PROMPT A:
Answer these from the article on business uses of AI, one line per answer:
(i) What position does Kamelia Aryafar hold at Overstock?
(ii) What percentage of U.S. roads are highways?
(iii) What does Owlet use to gather infant health data?
PROMPT B:
Transcribe the article on business uses of AI from "Companies on the" to "optimization and more.".
PROMPT C:
Carry on the article on business uses of AI past its final sentence.
====== EXTRACT ======
It’s hard to think of a more buzzed about — or hotly competitive — technology over the last few years than artificial intelligence. As more companies push for new ways to implement deep learning and data science to reap the benefits of automation, it’s clear that an AI revolution isn’t coming: It’s already here.
If your company or organization has been waiting for practical, viable ways to implement AI in your business, there’s arguably never been a better time than now. Here’s how companies in three industries are using AI to make a tangible difference in their businesses.
AI in e-commerce
As consumers continue to push back against pop-up advertising and “creepy” ad tracking, retailers are looking to AI as the key to creating curated product recommendations and improved search experiences in ways that feel natural, not invasive.
“AI helps you actually know who your customers are and what part of the journey they’re in, so you can give them exactly what they’re looking for at the exact right moment,” said Kamelia Aryafar, chief algorithms officer at Overstock, at a recent tech conference in Salt Lake City, UT.
Companies on the forefront of this emerging technology are using AI and deep learning to improve image search and “You Might Also Like” recommendations to both predict what a customer will like but also help them expand their palate. And it’s not just the front-end experience that’s being improved: AI is also making inroads in e-commerce for fraud detection and protection, inventory management, supply chain optimization and more.
AI in transportation
It’s impossible to talk about AI in transportation without talking about self-driving cars — it’s a both billion-dollar-plus opportunity for the automotive industry and a puzzle that is proving practically and ethically difficult to solve. Uber is using automated delivery trucks as a test case for safe self-driving; highways account for only 5% of roads in the U.S., making delivery driving a more immediately viable opportunity than consumer applications.
In addition, AI may also hold the key to better traffic management and optimized public transportation. And as one Stanford study predicted, AI is likely to have an impact on the efficiency of city infrastructure by providing better predictive behavioral models of individuals’ movements.
AI in health
It’s not hard to imagine a future where medical riddles and seemingly unsolvable illnesses are a thing of the past, and health care companies see AI as the key to unlocking answers in unfathomably massive sets of data.
For example, companies like Owlet are using smart clothing to gather hundreds of thousands of hours of infant health data a night and transport that data to the cloud. According to Owlet chief data scientist Jeff Humpherys, the next frontier is using AI to make sense of that data to bring peace of mind to parents.
====== SOURCE MATERIAL ======
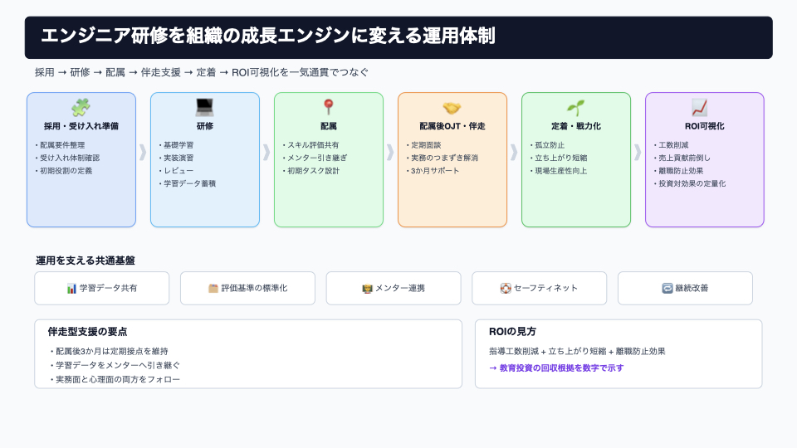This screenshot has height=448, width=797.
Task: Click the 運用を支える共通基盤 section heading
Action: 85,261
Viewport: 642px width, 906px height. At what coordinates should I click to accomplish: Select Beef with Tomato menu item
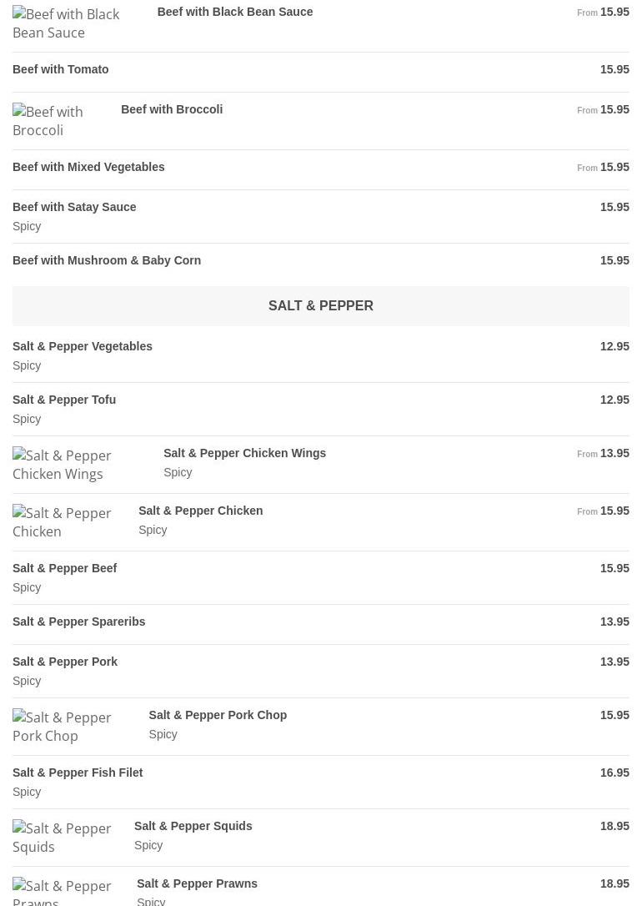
======
EXERCISE RESPONSE A:
(i) Chief algorithms officer
(ii) 5%
(iii) Smart clothing

EXERCISE RESPONSE B:
Companies on the forefront of this emerging technology are using AI and deep learning to improve image search and “You Might Also Like” recommendations to both predict what a customer will like but also help them expand their palate. And it’s not just the front-end experience that’s being improved: AI is also making inroads in e-commerce for fraud detection and protection, inventory management, supply chain optimization and more.

EXERCISE RESPONSE C:
“Babies are still 42 times more likely to die of SIDS while sleeping than to die in a car accident, but we still don’t have an answer for SIDS,” Humpherys said at the same SLC tech conference. “Our goal at Owlet is to figure this out. Now that we have all this data collected, we have the opportunity to know what physicians don’t. That’s something this new world of big data allows you to do.”
How to succeed in AI
If you’re just starting out, keep in mind three crucial considerations when building out an AI strategy:
According to Aryafar, establishing a quick production baseline is crucial. Often the simplest, quickest machine learning model you can deploy to production to establish correlation is the one that will yield actionable results and insights.
Additionally, some of the biggest players in AI are making it easier than ever to get started in machine learning, from no-code tools to simple APIs.
Prioritize ethical practices
Prioritizing and ensuring public safety is crucial to the sustained success of AI. While many companies are struggling with implementing AI boards, having inter-departmental discussions around organizational best practices and AI standards are still critical to using AI ethically, and making sure those who are responsible for the use of the technology are on the same page.
Get the best talent
AI roles are still taking shape as the displicine grows, so Humpherys recommends making sure your team is in a state of constant learning. Skills are perishable, and siloing your data scientists and machine learning experts can hinder your innovation before it ever begins.
In addition, having a diverse AI workforce is crucial to ensuring that algorithms don’t have built-in bias from the start.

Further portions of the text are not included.